The policy position worth defending is not blanket suspicion of Muslim immigrants. It is a clear, consistent and non-negotiable insistence that the secular constitutional framework is the floor of American civic life - for everyone, regardless of religion, regardless of origin. That means immigration policy that screens for ideological commitment to theocratic governance rather than religious identity. It means refusing to treat religious law as a parallel legal system with civic authority. It means standing without apology with the Iranian people, and with every people, who are paying in blood for the right to live under something other than a theocracy.

None of that requires treating Muslim Americans as suspects. It requires treating the political ideology of theocratic governance - wherever it appears, in whatever religious tradition - as incompatible with constitutional democracy. That is a principled position. It is also the position that Saleh Mohammadi died holding.

My Bottom Line

The Islamic Republic of Iran hanged a 19-year-old wrestler this morning and called it God's justice. The same machinery is processing hundreds more cases linked to the January protests. The regime's supreme leader is dead but the system he built is still running, still executing, still extracting confessions under torture and announcing the results through state media before families can even confirm the deaths.

America does not have to be neutral about this. Neutrality in the face of theocratic execution is not tolerance. It is indifference dressed up as sophistication. The right response to Saleh Mohammadi's death is to say his name, to understand clearly what kind of political system killed him and to protect, without apology and without exception, the secular constitutional framework that makes his kind of death impossible here. That framework is not the enemy of Muslim Americans. It is their protection - the same as it is for everyone else.

His name was Saleh Mohammadi. He was 19. He wrestled for Iran and died for Iran's future. The least we can do is be honest about what killed him.

References

  1. Iran International. (2026, March 19). Wrestler's execution raises fears for detained athletes in Iran. Iran International. https://www.iranintl.com/en/202603191432
  2. Euronews. (2026, March 19). Iran hangs three men, including 19-year-old wrestler, in first executions over January protests. Euronews.
  3. Daily Wire. (2026, March 19). 'Massacring Youth': Iran hangs 19-year-old wrestling champion after protest arrest. The Daily Wire.
  4. IranWire. (2026). Saleh Mohammadi: Will the tragedies of Navid Afkari and Mohammad Mehdi Karami repeat? IranWire.
  5. Iran Human Rights (IHR). (2026). Statement on mass execution risk amid ongoing conflict. IHR.
  6. Kim, W. C., & Mauborgne, R. (2015). Blue Ocean Strategy (expanded ed.). Harvard Business Review Press. [referenced for series context only]
  7. Alinejad, M. [@AlinejadMasih]. (2026, March 19). [Statement on execution of Saleh Mohammadi]. X (formerly Twitter).
  8. U.S. State Department. (2026, January). Statement on Saleh Mohammadi and Iranian protest executions. U.S. Department of State.

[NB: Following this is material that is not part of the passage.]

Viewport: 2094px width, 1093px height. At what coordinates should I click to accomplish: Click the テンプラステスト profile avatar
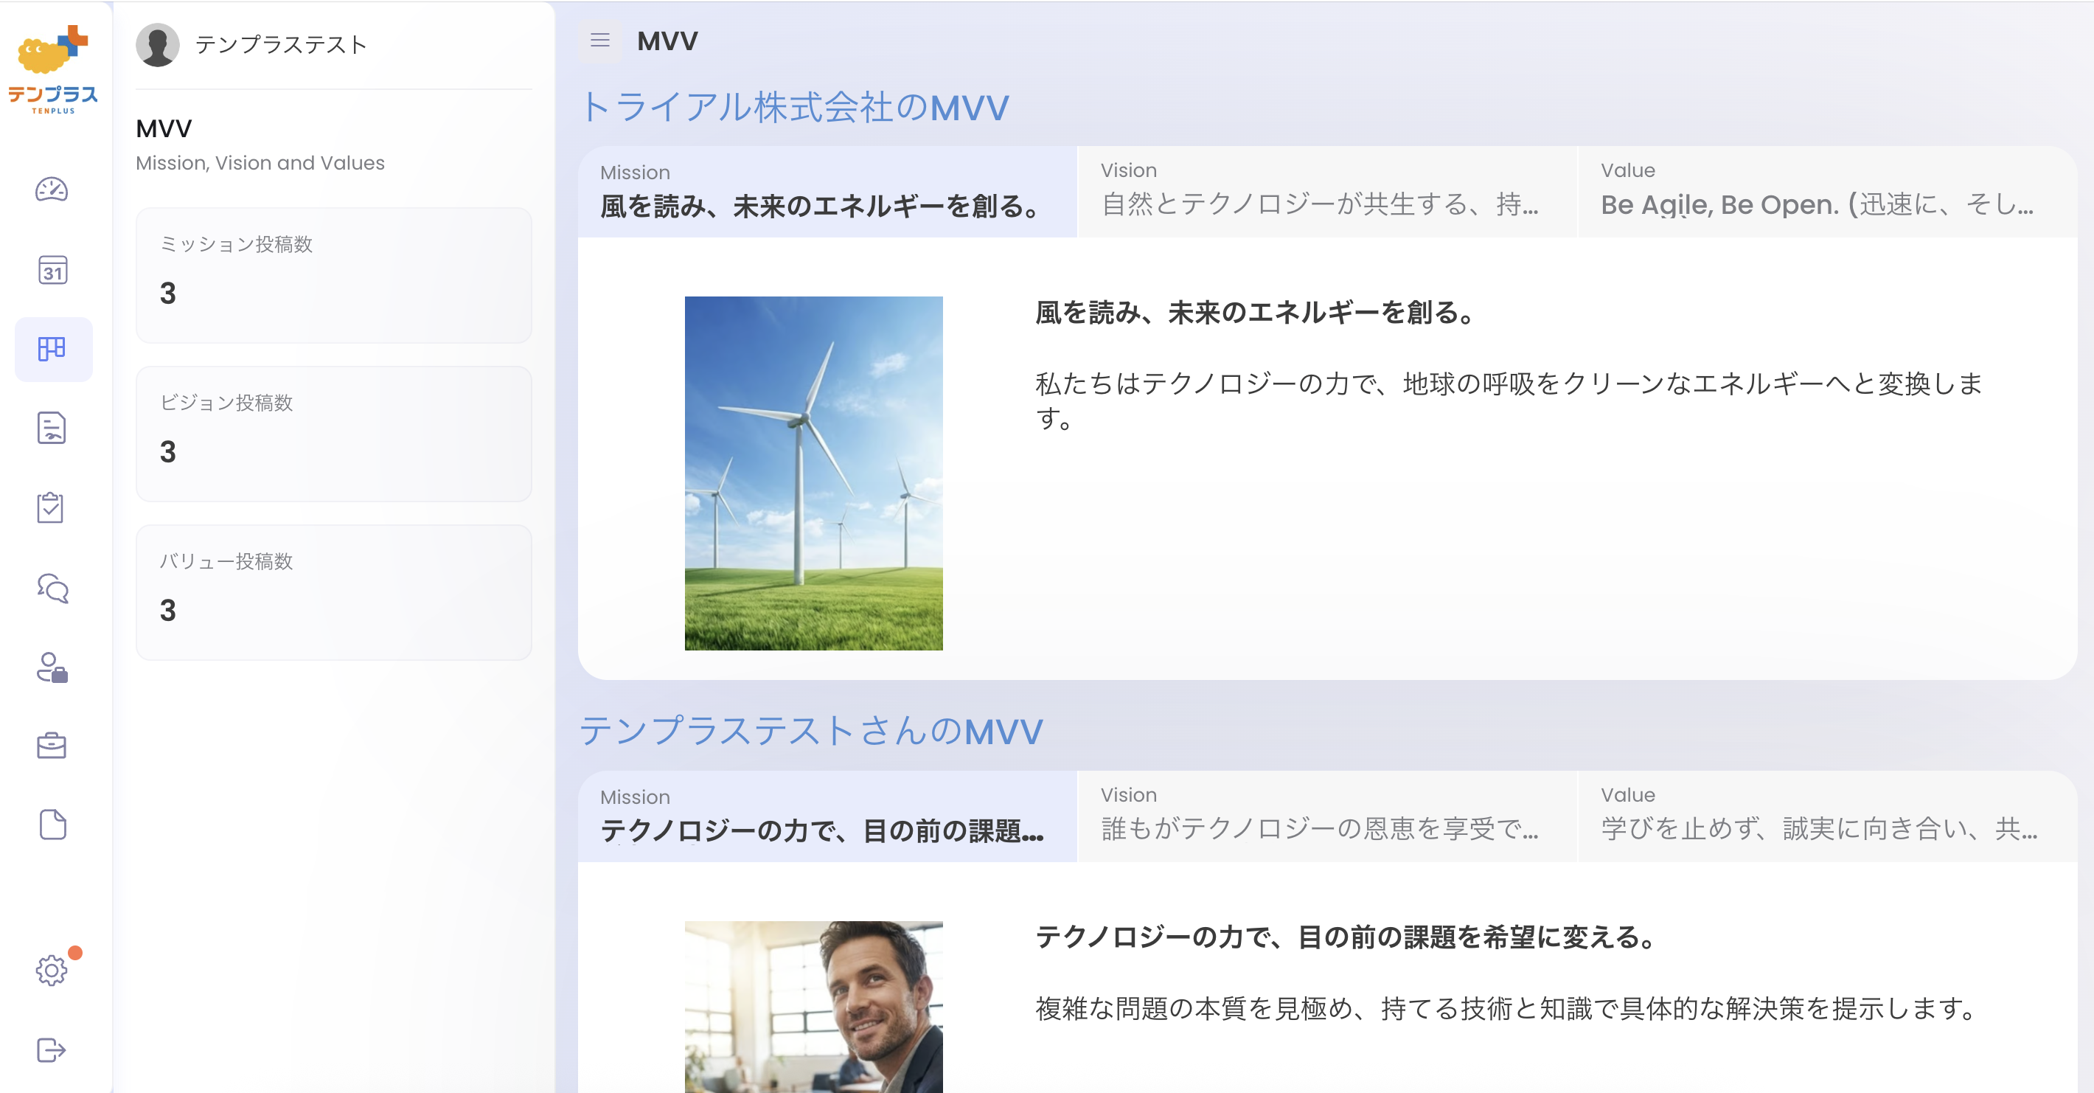tap(158, 45)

Disclaimer: The views expressed in this post are the personal opinions of the author and are offered for educational, commentary and public discourse purposes only. They do not represent the positions of any institution, employer, organization or affiliated entity. Nothing in this post constitutes legal, financial, medical or professional advice of any kind. References to public figures, institutions, historical events and current affairs are based on publicly available sources and are intended to support analysis and argument, not to state facts about any individual's character, intent or conduct beyond what the cited sources support. Commentary on religious, political and cultural subjects reflects the author's independent analysis and is protected expression of opinion. This post distinguishes between Muslim people as individuals and political Islam as an ideology of governance, and does not attribute the conduct of any government to any religious group as a whole. Readers are encouraged to consult primary sources and form their own conclusions. Any resemblance to specific individuals or situations beyond those explicitly referenced is coincidental.